5) Tekrar huzurlu yuva istiyorsanız, eşinizin ikinci bir hanımla beraberliğini görseniz de onunla iletişim kanallarını asla tıkamayın. İtham etmeyin. Beddua etmeyin. Eski bildiğiniz ayıplarını sayıp dökmeyin. Aile büyüklerinizi devreye sokmayın. Arkadaşlarına durumu deşifre etmeyin. Bunların hepsi ateşe ateş ilave etmek olur, bilesiniz. Huzur istiyorsanız, eşinizi hastalanmış da tedavisi için çırpınıyorsunuz gibi sabırla takip edeceksiniz. Sizin sabrınız onu sonunda aklı başında bir eş yapacak ve size bağlayacaktır biiznillah.
6) Samimi dualar etmeyi sakın ihmal etmeyin. Her namazdan sonra dua edin. Kalplerin ve hislerin Allah’ın elinde olduğunu unutmamalısınız. Dua silahı çok müessirdir. Beddua sadece yıkar, dua yapar ve yükseltir.
7) Bu dönemde çocuklarınızı bağrınıza basmayı unutmayın. Babalarına karşı onları kışkırtırsanız hata edersiniz. Siz anneliğinizi zaten gösteriyorsunuz onlara. Bu dönemde onları bir çeşit ağrı kesici gibi görün kendinize.
8) Göğüsleriniz, mesela yaşınız kırktır ve sizin göğüsleriniz kırk yaşında üç doğum yapmış bir kadının tabii görüntüsünde ise, cerrahi müdahale yapmanız caiz olmaz.
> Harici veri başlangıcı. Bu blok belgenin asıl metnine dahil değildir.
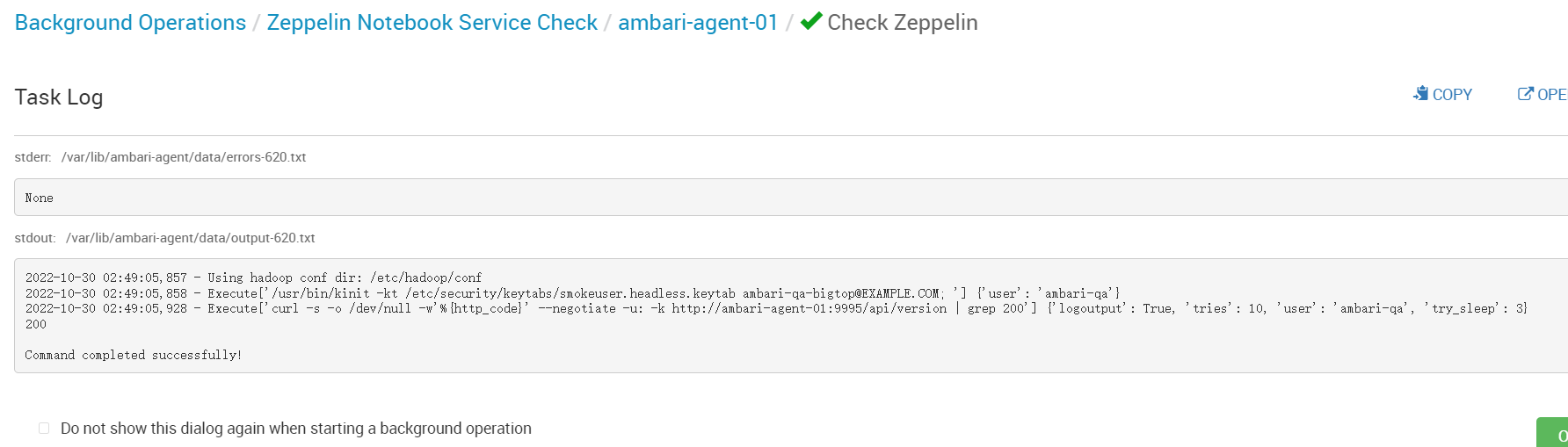Click the stderr errors-620.txt path
Screen dimensions: 1568x447
click(x=184, y=157)
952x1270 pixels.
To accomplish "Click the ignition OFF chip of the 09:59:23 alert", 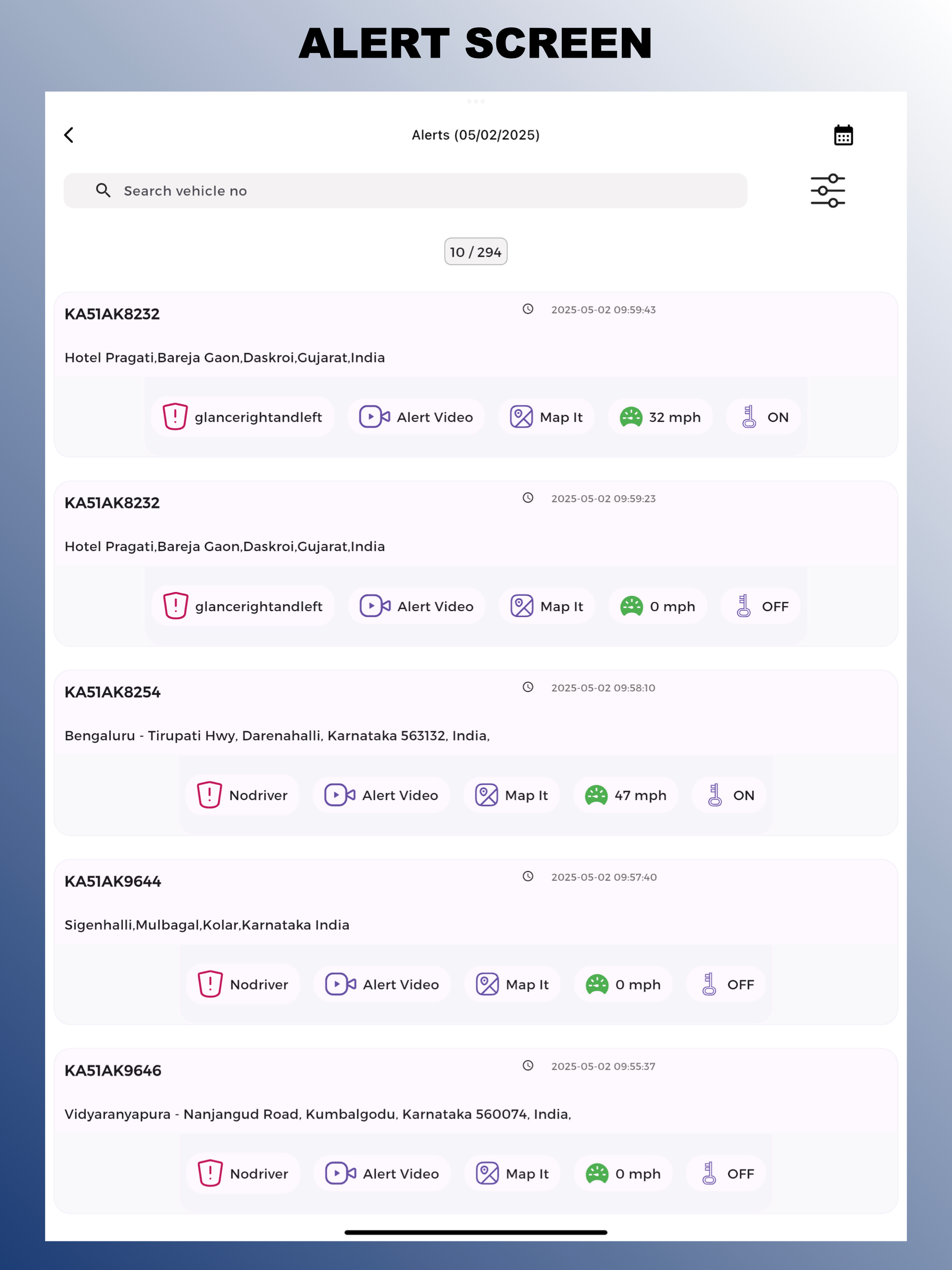I will tap(761, 606).
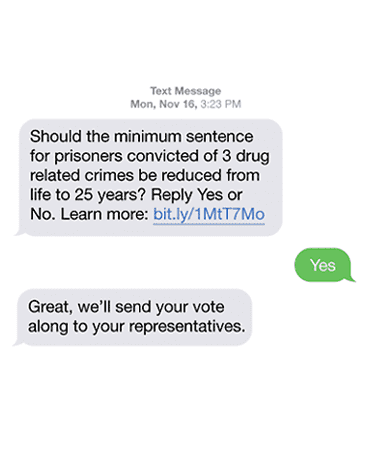Select the word representatives in last message
The height and width of the screenshot is (465, 373).
point(187,327)
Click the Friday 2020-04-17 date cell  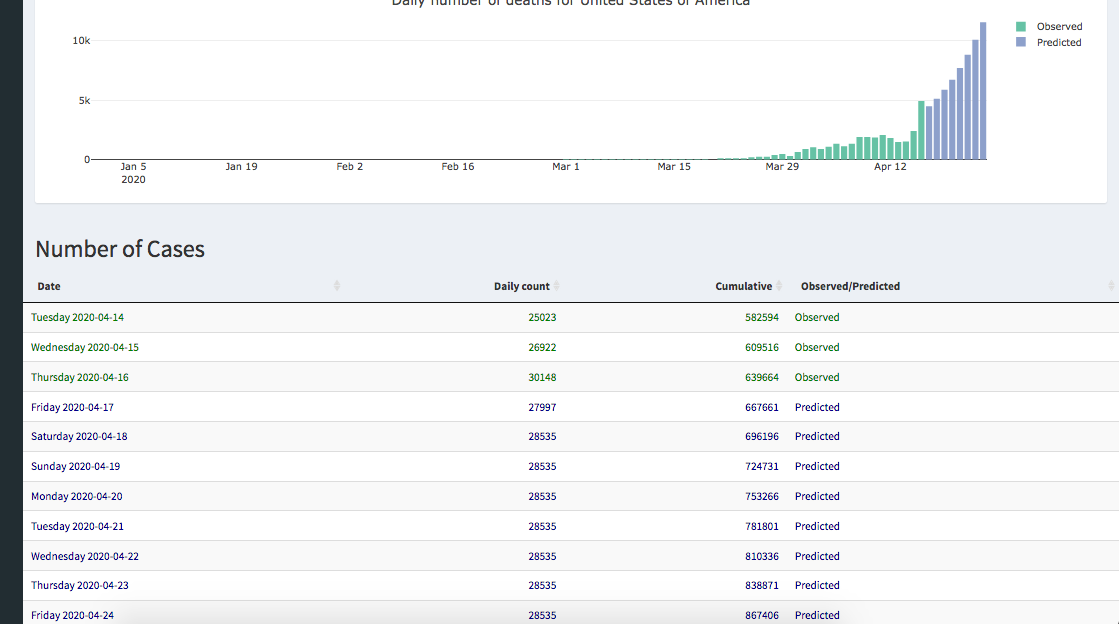point(72,407)
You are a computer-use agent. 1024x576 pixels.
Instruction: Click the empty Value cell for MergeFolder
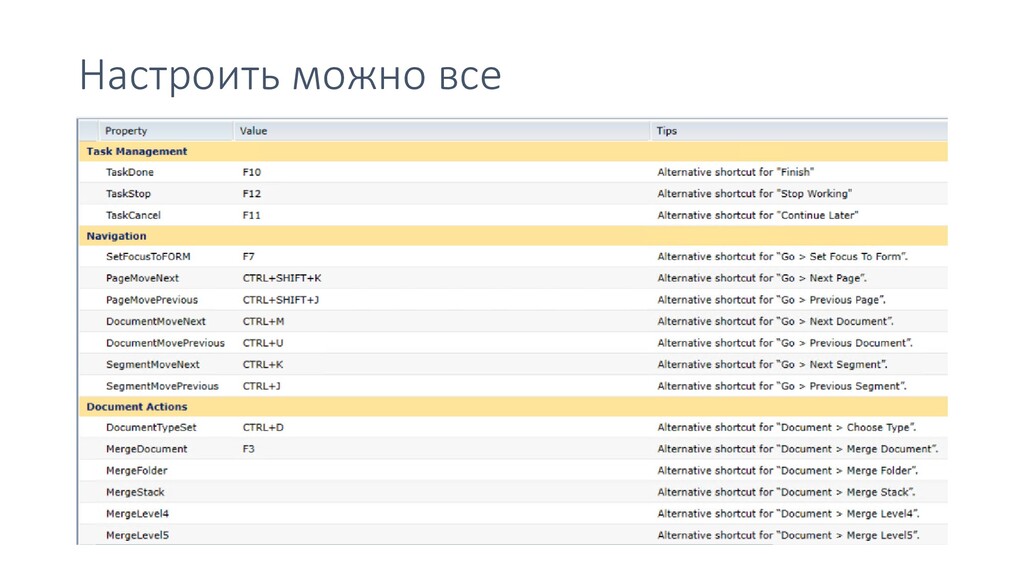pyautogui.click(x=441, y=470)
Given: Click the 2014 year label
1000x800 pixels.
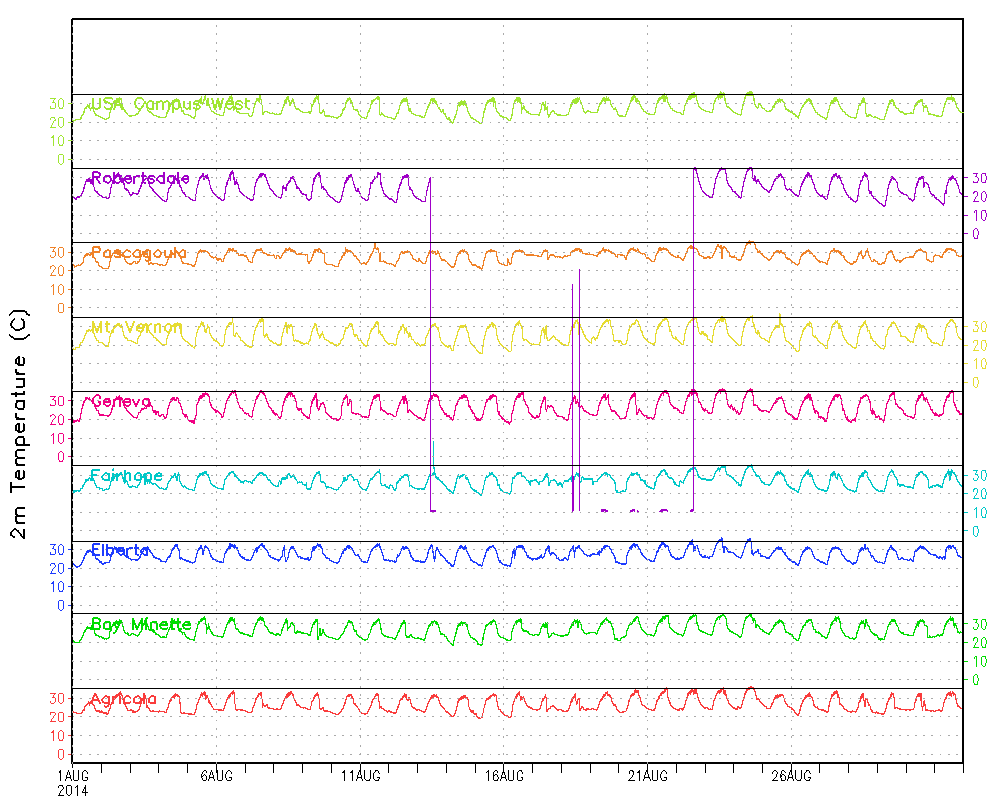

Vebale girersiniz. Hem vebale girersiniz, hem de eşiniz açısından çok şey değişmeyebilir. Bunun ötesinde ağır bir yıpranma varsa, mesela kırk yaşınıza rağmen altmış yaş gibi oldu ise ya da yeni bir doğumda emziremeyecek derecede zayıfladı ve bunu size doktor belirtti ise ona müdahale edilebilir.
9) Bacım,
Sakın ha, bu durumu dininizle sürtüşme konusu yapmayın. Kadınların önündeki en ağır imtihanlardan biri bu imtihandır. Kolay kalay kadınlar bu imtihanı geçemiyorlar. Zor mu zor ama imtihan bu. Aman sabırlı olun. Allah’ın erkeklere verdiği ikinci bir hanımla evlenme ruhsatını irdeleyerek kendinizi tehlikeye atmayın. Böyle bir itiraz, ne eşinizi vaz geçirtir ne de sizi rahatlatır. Sadece şeytan sevinir buna. Şeytan bu nedenle sizi dininizden, dininizin ahkâmından soğutmasın. Sizi bu konuda kışkırtanları yok sayın. Eşiniz kendi imtihanını olsun, siz de kendinizinkini.
Mü’min, ahiret insanıdır.
Ahiret insanı ne demektir?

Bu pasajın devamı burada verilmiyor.